Getting lengths of sublists that sum to more than one
Very good question / problem. Generally, this problem seems to belong to the class of problems where Compile
is the best choice if maximum efficiency is looked for, since it is, by its nature, not a good fit for the Mathematica paradigm of working with lots of data at once. However, your last solution can be, in a somewhat modified form, brought to the same performance level while only partly compiled:
Clear[split, thresholdSemiCompiled];
split = Compile[{{nums, _Real, 1}},
FoldList[If[# > 1, 0, #] &[#1 + #2] &, 0.0, nums],
CompilationTarget -> "C"];
thresholdSemiCompiled[l_List] :=
Flatten@Differences[SparseArray[Unitize[split[l]] - 1]["NonzeroPositions"]]
It turns out that Clip
was a major bottleneck in the compiled split
, and once I replaced it with If
, it became an order of magnitude faster. This one is on par with your fastest fully compiled solution, in terms of performance.
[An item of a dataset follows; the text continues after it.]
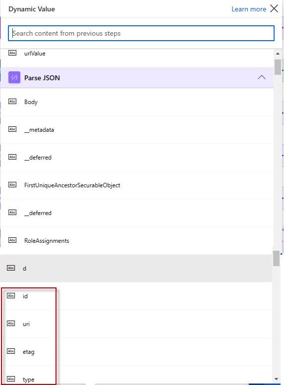Open the Learn more link

[x=249, y=9]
Edit (by Oleksandr R., at Leonid's request)
In version 8, provided that an integer argument is used rather than a pattern, Position
can be compiled down into a call to a new kernel/VM function "Position"
. This allows the above to be implemented in purely compiled code and avoids the need to use SparseArray
in an undocumented and perhaps unintuitive way to get the positions of the zeros without unpacking the input array:
thresholdCompiled = Compile[{{nums, _Real, 1}},
Flatten@Differences@Position[
Unitize@FoldList[If[# > 1, 0, #] &[#1 + #2] &, 0.0, nums],
0
], CompilationTarget -> "C"
];
The performance gained by doing this is, perhaps surprisingly, relatively minor: this version returns timings of about 7/8ths those of the semi-compiled approach, irrespective of compilation to MVM bytecode or to C, probably due to the ability to locate zeros directly rather than having to subtract 1 from the array and find nonzero elements, and by avoiding the need to return a large intermediate array. (Unitize
, Differences
, Position
, and Flatten
are all compilable, but in version 8 they are compiled into simple function calls, so the only situation in which we would expect a performance gain through compilation is when, as here, it allows a larger problem to be dealt with entirely in compiled code.)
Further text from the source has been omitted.